Could you give the items again, starting at the line containing "Task: Click the dash" and ending at the line containing "click(202, 62)", with "boxes" swapped for "fields" and everything else unchanged? Leave the pictures out of your answer.

● **Records shown**:
-*-*-

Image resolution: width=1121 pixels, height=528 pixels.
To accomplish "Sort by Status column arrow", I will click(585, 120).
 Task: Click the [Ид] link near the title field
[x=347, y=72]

-*-*-

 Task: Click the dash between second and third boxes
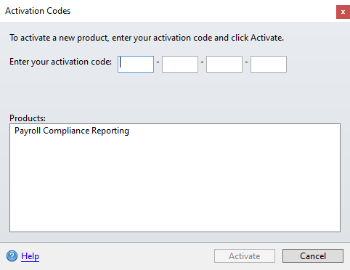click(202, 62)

-*-*-

● **Response**:
 Task: Click the dash between second and third fields
click(202, 62)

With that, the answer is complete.